=== EXERCISE GOAL ===
In the entries below, which lines run from the one containing "Switch to the" to the one containing "Task: Remove the All tag in Provider filter"? Copy exactly those lines, ends included, and no others.

=== MATERIAL FOR THE TASK ===
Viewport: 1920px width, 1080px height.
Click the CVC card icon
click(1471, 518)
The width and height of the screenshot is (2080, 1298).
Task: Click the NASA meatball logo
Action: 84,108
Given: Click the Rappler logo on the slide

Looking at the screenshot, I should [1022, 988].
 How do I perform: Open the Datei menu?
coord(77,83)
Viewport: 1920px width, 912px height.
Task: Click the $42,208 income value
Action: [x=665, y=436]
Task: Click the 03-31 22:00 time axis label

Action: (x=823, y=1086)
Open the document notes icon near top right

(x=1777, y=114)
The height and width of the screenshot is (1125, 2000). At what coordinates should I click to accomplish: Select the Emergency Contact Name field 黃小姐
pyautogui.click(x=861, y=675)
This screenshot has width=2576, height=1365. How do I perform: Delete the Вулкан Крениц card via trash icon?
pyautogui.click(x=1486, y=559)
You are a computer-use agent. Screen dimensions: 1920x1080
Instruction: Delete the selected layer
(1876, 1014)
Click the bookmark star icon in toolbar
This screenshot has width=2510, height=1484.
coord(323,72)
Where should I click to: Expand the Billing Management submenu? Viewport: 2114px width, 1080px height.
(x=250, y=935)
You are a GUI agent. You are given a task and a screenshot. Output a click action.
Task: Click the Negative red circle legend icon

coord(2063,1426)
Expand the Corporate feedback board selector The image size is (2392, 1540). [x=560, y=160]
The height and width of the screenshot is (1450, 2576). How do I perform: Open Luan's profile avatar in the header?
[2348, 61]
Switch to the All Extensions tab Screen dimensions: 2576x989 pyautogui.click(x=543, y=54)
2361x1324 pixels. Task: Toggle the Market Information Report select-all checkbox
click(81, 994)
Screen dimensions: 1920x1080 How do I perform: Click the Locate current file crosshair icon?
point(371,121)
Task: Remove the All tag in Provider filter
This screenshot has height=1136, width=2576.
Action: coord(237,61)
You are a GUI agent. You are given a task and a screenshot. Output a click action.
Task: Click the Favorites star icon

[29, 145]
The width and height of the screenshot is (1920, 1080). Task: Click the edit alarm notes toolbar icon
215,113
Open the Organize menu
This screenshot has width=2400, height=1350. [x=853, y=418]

=== OUTPUT FOR THIS EXERCISE ===
Switch to the All Extensions tab Screen dimensions: 2576x989 pyautogui.click(x=543, y=54)
2361x1324 pixels. Task: Toggle the Market Information Report select-all checkbox
click(81, 994)
Screen dimensions: 1920x1080 How do I perform: Click the Locate current file crosshair icon?
point(371,121)
Task: Remove the All tag in Provider filter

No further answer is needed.